Brendan Roberts may be able to help, as (IIRC) he wrote his own AY8913 >emulation code for Jace: https://github.com/badvision/jace
Tom
Tom, your pointers were very helpful. I spent a bunch of time reading
the Fuse source code at:
http://fuse-emulator.sourceforge.net.
From it, I can see MAME is considered the gold standard--the MAME code
was based on measurements of real chips, as well as some reverse engineering from some decap photographs. The MAME code is at:
https://github.com/mamedev/mame, and the AY8910 code is mostly in src/devices/sound/ay8910.cpp. (I'm not convinced of the reliability of
some of this info, but some basic stuff seems reasonable). A lot was
collected by volunteers, and they did not measure what I would like measured--I'd like measurements at the line output jack, or at the speaker
if necessary, since all the circuitry after the chip can have a significant impact on the sound. Honestly, simple recordings of known sounds would be
fine with me, as long as some effort was put into reducing noise.

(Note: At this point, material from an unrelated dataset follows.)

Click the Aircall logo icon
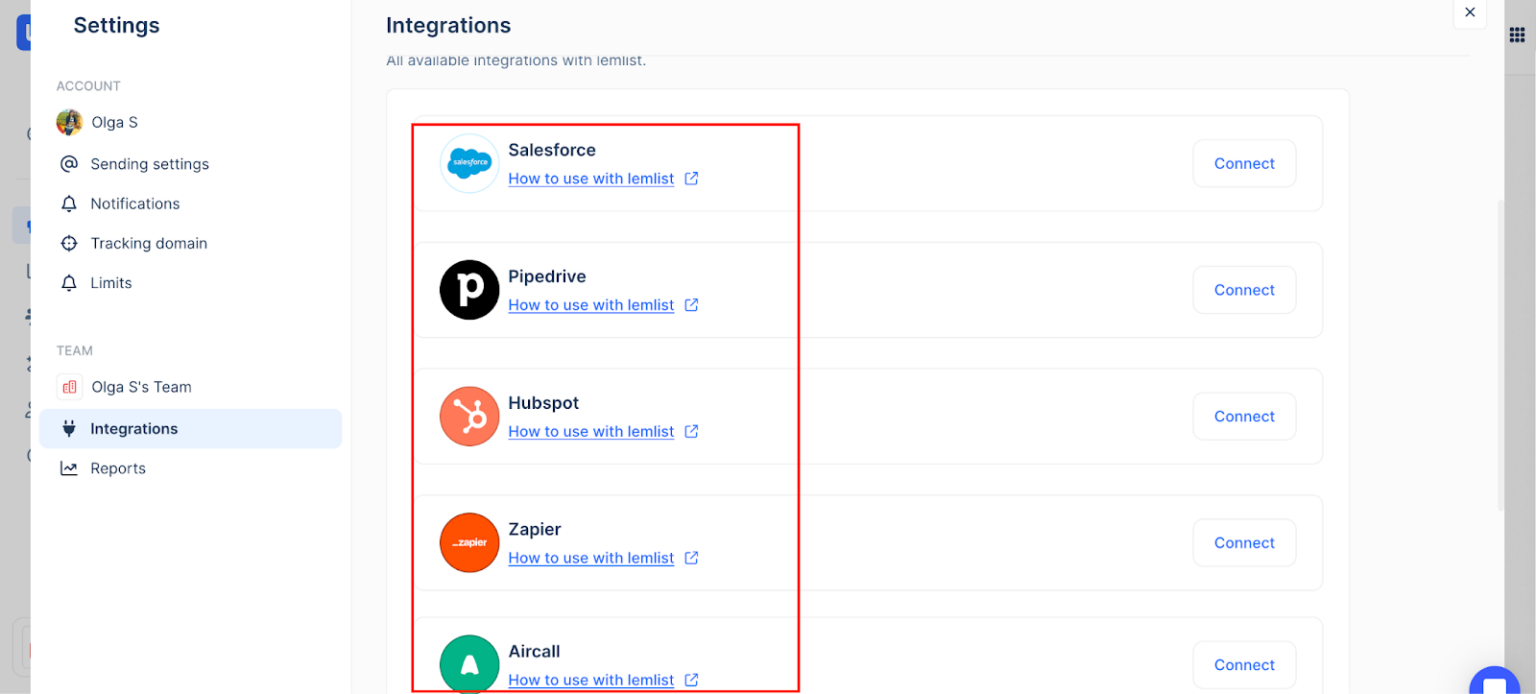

So here are the answers as I understand them:
1) How should noise and tones be mixed together? My interpretation of
the mixer spec is that the tone is a simple square wave (of 0 and 1)
and similarly for the noise. So for one channel, should I just "xor" >> them together, and then scale by the amplitude?
MAME and FUSE use this formula:
out = (ToneOn | ToneDisable) & (NoiseOn | NoiseDisable);
where out is the 1-bit output for this channel. So 'xor' is not correct.
To my ear, listening to songs which have drums, 'xor' sounds much clearer,
but I'll match what the AY8910 chip is thought to do.
2) Envelope reset. If the envelope is not repeating (HOLD=1 or CONTINUE=0), >> then what actions "reset" the envelope generator, so it can start
fresh again?
MAME thinks the only thing that changes the envelope is a write to the
envelope shape register, and then all it does is reset the hidden "hold" bit. The envelope will continue to walk through its steps as before. However,
once the envelope is in a holding mode, the step is frozen, and so the
write to the shape register starts a new envelope waveform right away. I was getting this very wrong (on any write to the envelope shape register, I was resetting the step), so I'll match this behavior.
And these are lower priority:
3) Idle. The documentation says a channel is running unless the amplitude >> control is set to 0. Does this mean the hidden counters counting
tones stop when the amplitude register is 0? Does anything "reset"
the internal tone counters? (The visible registers are the "reload"
values, there must be internal counters counting separately, using
the visible register as the "limit"). This only affects restarting
a channel that was stopped when amplitude=0 and whether the "old"
note finishing one period before using the new period.
Based on MAME/FUSE, the counters all keep counting even if the channels
are not enabled or have 0 amplitude. I'm deciding how important it is
to model this behavior. It's difficult for me to see how anything could
care or even detect this behavior, and it's a pain to get these cases
right.
4) Manual amplitude control. If the tone and noise generators are disabled >> for a channel, what does the amplitude control do? Can software
write a pattern like 0, 0xf, 0, 0xf, 0, etc to the amplitude
control and create a manual waveform, even if the tone and noise
generators are off in the mixer control register? Or is the
effective tone/noise output==0, so there's nothing to amplify?
This is done by some ZX81 Spectrum code (on that system, it's much simpler
for software to write to the AY8910 chip, so it can be faster). It's
unclear if there is any Apple II software which does so. I'll punt on trying to emulate this until I have a way to test it.
MAME has some very complex code to deal with mixing the 3 channels of
sound together. There's not enough comments for me to figure out what they
are trying to do. I'll probably stick with summing the sounds together
for now, and decide if it's noticeable when running some examples.
My current plan is to make KEGS match MAME on the French Touch Pure Noise
Demo:
http://fr3nch.t0uch.free.fr/PNO/PNO.html
They have other demos, but they tend to not run on an Apple IIgs (their code checks for a IIgs and hangs). If anyone has some suggested "stress tests"
for Mockingboard, I'm interested in them.